As we know the backup step is not difficult as we can point the target etcd endpoint (master node) via the --endpoint arg.
But in the case of restoration I noticed that, we are required to login to the master node as the etcdctl snapshot restore command’s --data-dir arg uses the local file system (even though we an external host endpoint) to create the data directory instead of the endpoint provided. Given that we are provided the required certificates within the worker node (or any external host to etcd’s host), does that mean that it is mandatory to login to the etcd’s host during a restoration?
Chiranga Alwis:
@Mumshad Mannambeth @unnivkn appreciate your feedback on this.
Aneek Bera:
This is how it is done.
Taking backup:
ETCDCTL_API=3 etcdctl --cacert="/etc/kubernetes/pki/etcd/ca.crt" --cert="/etc/kubernetes/pki/etcd/server.crt" --key="/etc/kubernetes/pki/etcd/server.key" snapshot save /opt/snapshot-pre-boot.db
Restoring from backup:
ETCDCTL_API=3 etcdctl snapshot restore /opt/snapshot-pre-boot.db --data-dir=/var/lib/etcd-from-backup
root@controlplane:~# ls /var/lib/etcd
member
root@controlplane:~# ls /var/lib/etcd-from-backup
member
root@controlplane:~#
Note: 'etcd-from-backup' is the place from where the snapshot has been restored to.
But, now, etcd cluster is still configured to connect to /var/lib/etcd.

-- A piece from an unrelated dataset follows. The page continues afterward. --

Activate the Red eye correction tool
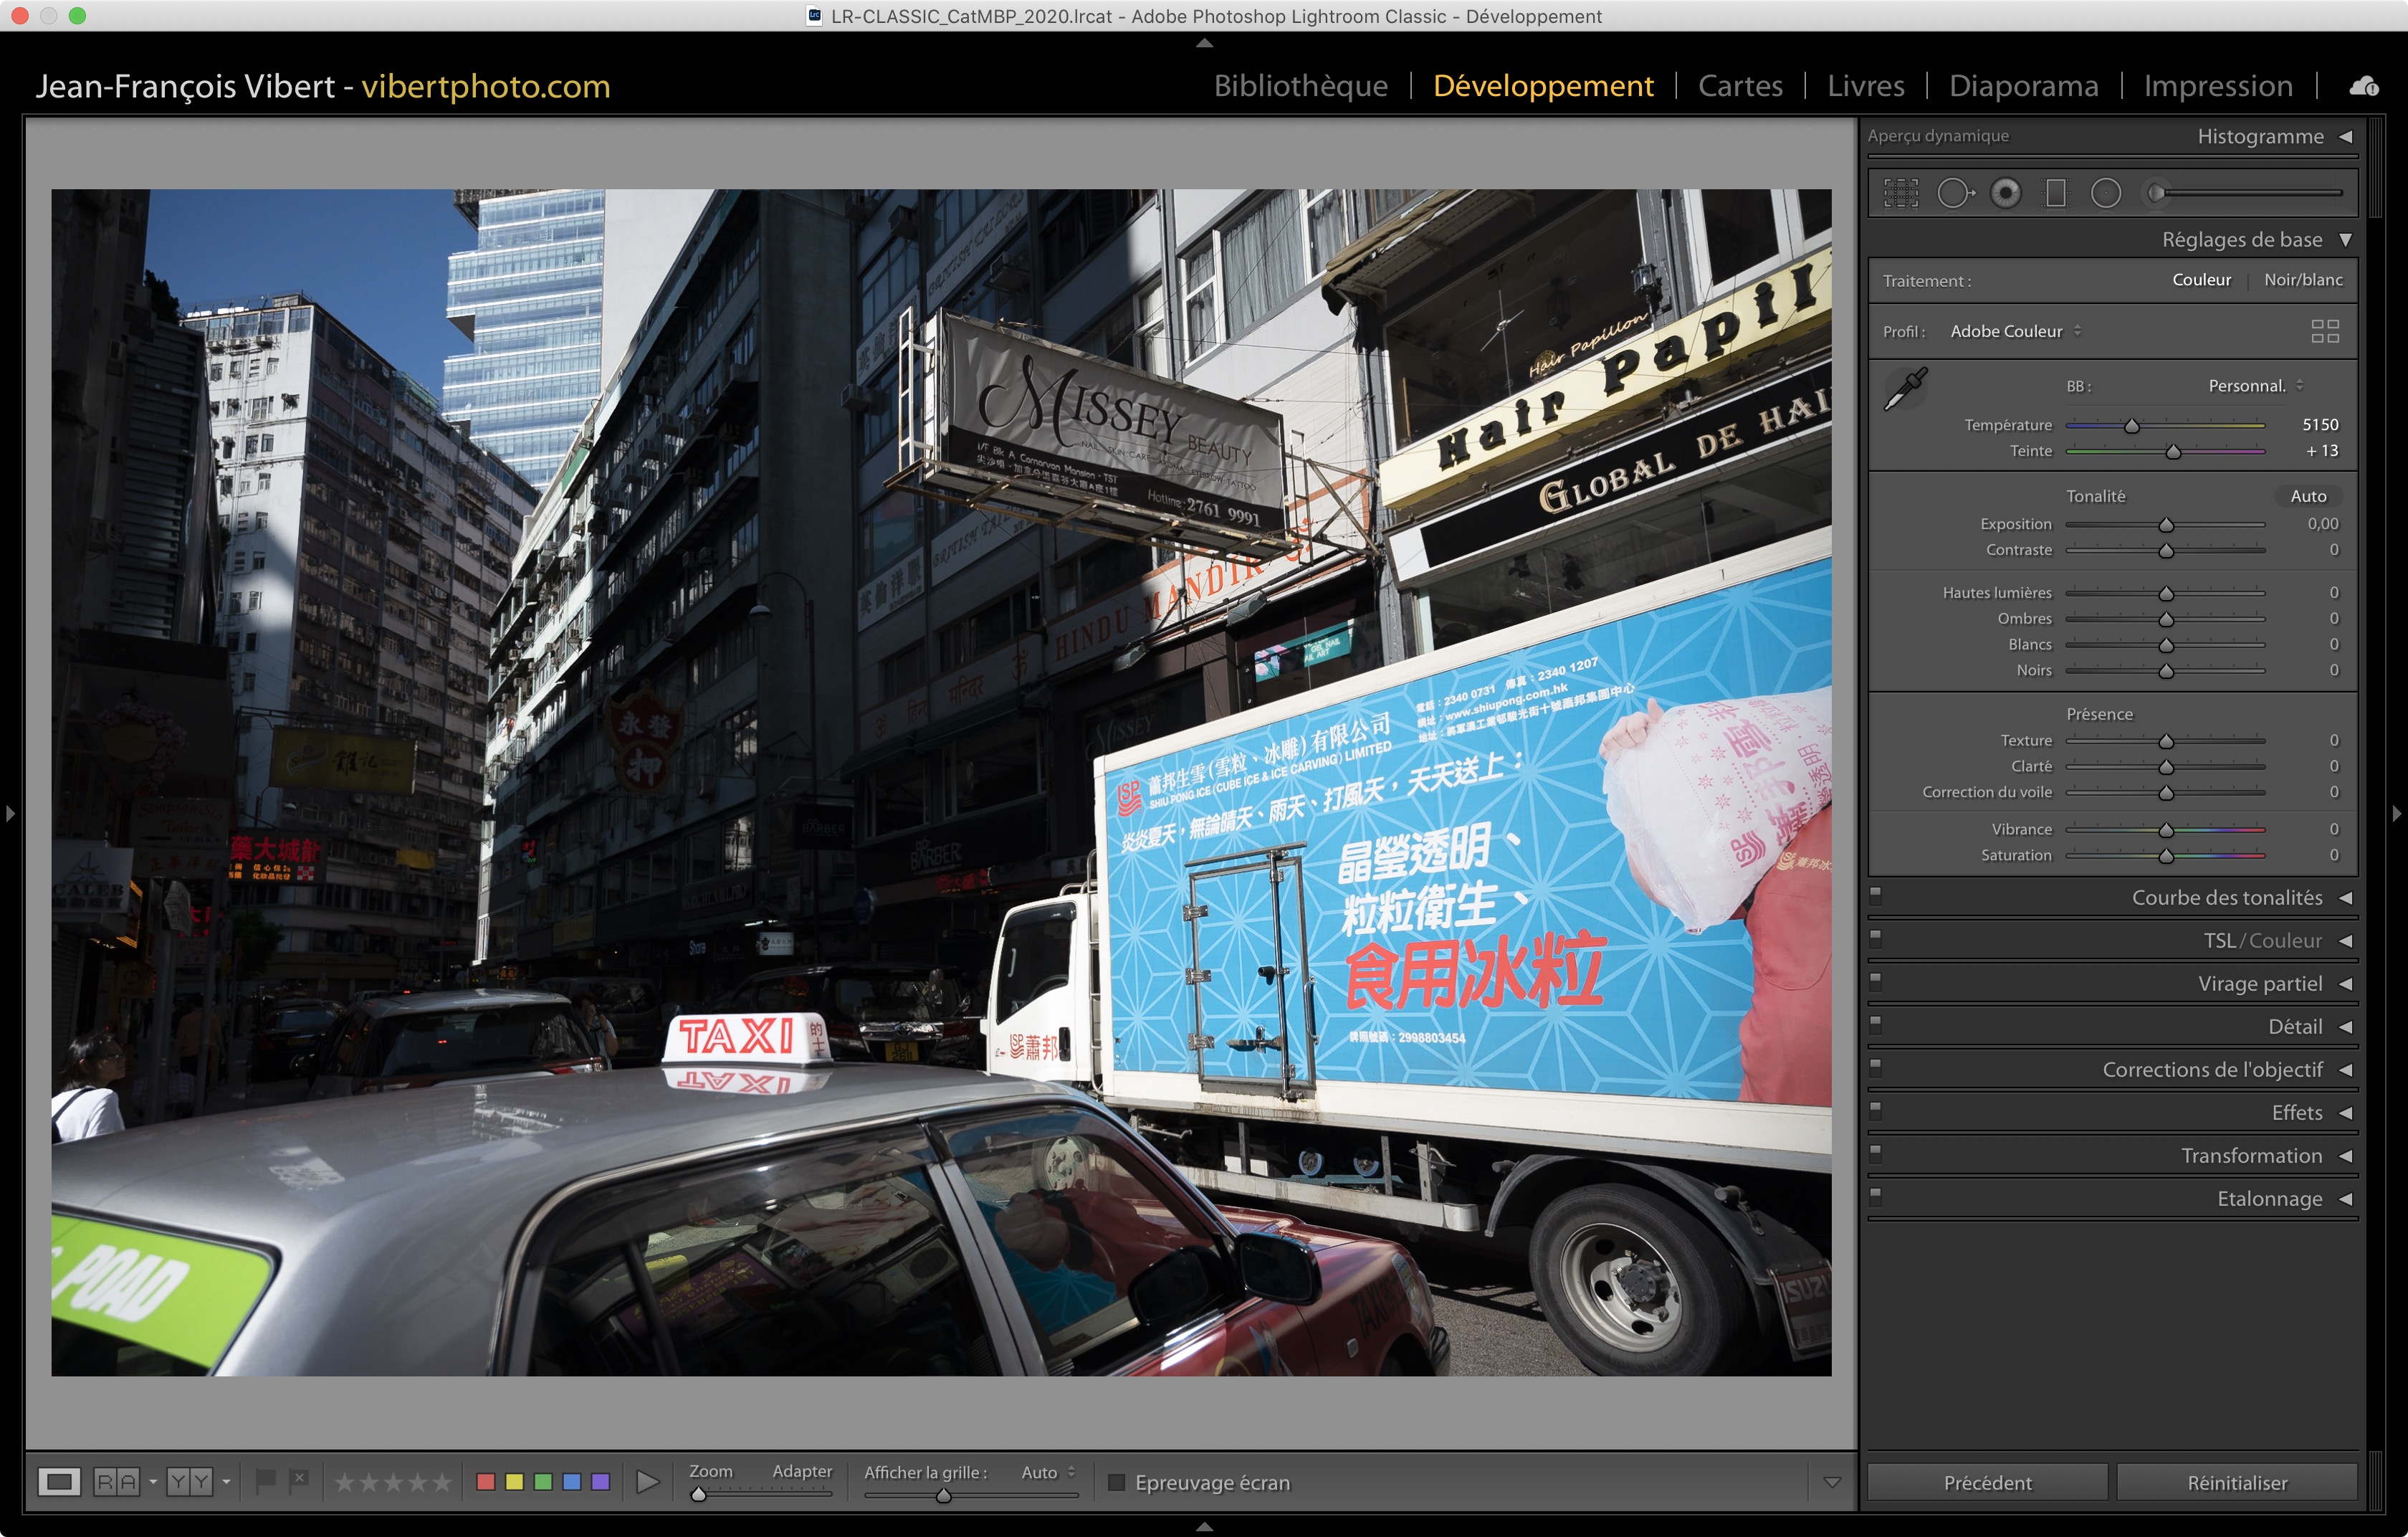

So, we need to change this to new directory in etch yaml file.
Here are the steps:
root@controlplane:~# cd /etc/kubernetes/manifests/
root@controlplane:/etc/kubernetes/manifests# ll
total 28
drwxr-xr-x 1 root root 4096 Sep 20 21:22 ./
drwxr-xr-x 1 root root 4096 Sep 20 20:33 ../
-rw------- 1 root root 2183 Sep 20 20:33 etcd.yaml
-rw------- 1 root root 3807 Sep 20 20:33 kube-apiserver.yaml
-rw------- 1 root root 3314 Sep 20 20:33 kube-controller-manager.yaml
-rw------- 1 root root 1384 Sep 20 20:33 kube-scheduler.yaml
root@controlplane:/etc/kubernetes/manifests# vim etcd.yaml
Come to the bottom of the yaml file and change the host path:
From:
- hostPath:
path: /var/lib/etcd
type: DirectoryOrCreate
name: etcd-data
To:
- hostPath:
path: /var/lib/etcd-from-backup
type: DirectoryOrCreate
name: etcd-data
Chiranga Alwis:
@Aneek Bera thanks for your answer first of all.
Please correct me if I am wrong but this is if we perform all the steps while being in the same host or most precisely the host of the etcd service or static Pod (very often a master node).
My question is how to perform the restoration while being in an external host?
Say you have the backup snapshot and the etcd certs in a worker Node (where the etcd Linux service or static Pod isn’t running). How can we restore the etcd running in a master node to its previous state (stored within the backup snapshot).
AFAIU, this isn’t possible because during the restoration you provide the data directory where the backup is restored to and this is has to be within the etcd’s host. Running the restore command from an external host creates the data directory within that external host (even if we set the endpoint to point to the controlplane Node) and not within the controlplane Node.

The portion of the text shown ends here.